The NEW YORK DAILY NEWS’ Mike Lupica might want to think about sticking to sports.
This morning, Lupica went full metal hatchet on President Barack Obama’s in-progress media campaign. Lupica, whose own "The Mike Lupica Show" on ESPN2 was cancelled after only a handful of episodes, took the president to task for doing a series of talk show appearances last week: an ESPN hit to fill in his NCAA tourney bracket, a sit-down with Jay Leno on "The Tonight Show", and a tour of The White House last night on "60 Minutes". Lupica is concerned that Obama is in perpetual campaign mode, writing:
Sometimes, though, it seems the bubble is about to burst, and that he is about to become the first American President to suffer from overexposure before his first 100 days are up, that he is trying way too hard. Lately, he leaves the impression that he is on television more than Chris Matthews. Maybe his wife can be the one to tell him to dial it down a little, that he got the gig.
But right around the same time that people were reading Lupica in their morning paper, over on MSNBC’s "Morning Joe", business commentator Donny Deutsch was offering up a response to Thomas Friedman’s more balanced Sunday NEW YORK TIMES column about the “absence of inspirational leadership” in government, which wound up turning out to be a better rebuttal to Lupica. Says Deutsch:
This is a president that, part of his brand is being out there…he is a telegenic, media-centric president—and he’s a brave president…this guy’s going on, taking questions prime time. Can you imagine our last president doing that? …And by the way, him being on Leno shows he’s in charge. I was a CEO, I ran a multi-billion dollar company. When we were in trouble, the worst thing I could do was hide in my office vs. walking around, cracking jokes—because that let my employees know, “You know what?—he knows everything’s o.k., it’s gonna be o.k.” And that’s his job—he’s gotta be daddy to everybody.

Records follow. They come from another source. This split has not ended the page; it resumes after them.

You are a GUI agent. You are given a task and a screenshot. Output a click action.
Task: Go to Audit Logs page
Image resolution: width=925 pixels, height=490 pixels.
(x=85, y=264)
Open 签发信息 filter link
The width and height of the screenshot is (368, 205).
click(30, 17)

Deutsch really sums it up pretty well. If Lupica’s concern is that Obama is in perpetual campaign mode, it’s because he is. 2012 is right around the corner, and the way Obama processes things that are far over the horizon, he’s probably banking on having eight years in office to work in some of the longer term fixes to the big problems—Middle East relations, fiscal stability, global warming, and health care. He already knows from watching George W. Bush sink into oblivion that Americans are perpetually asking “What have you done for me lately?” It seems like a no-brainer for him to stay out in the public eye while he’s still relatively popular.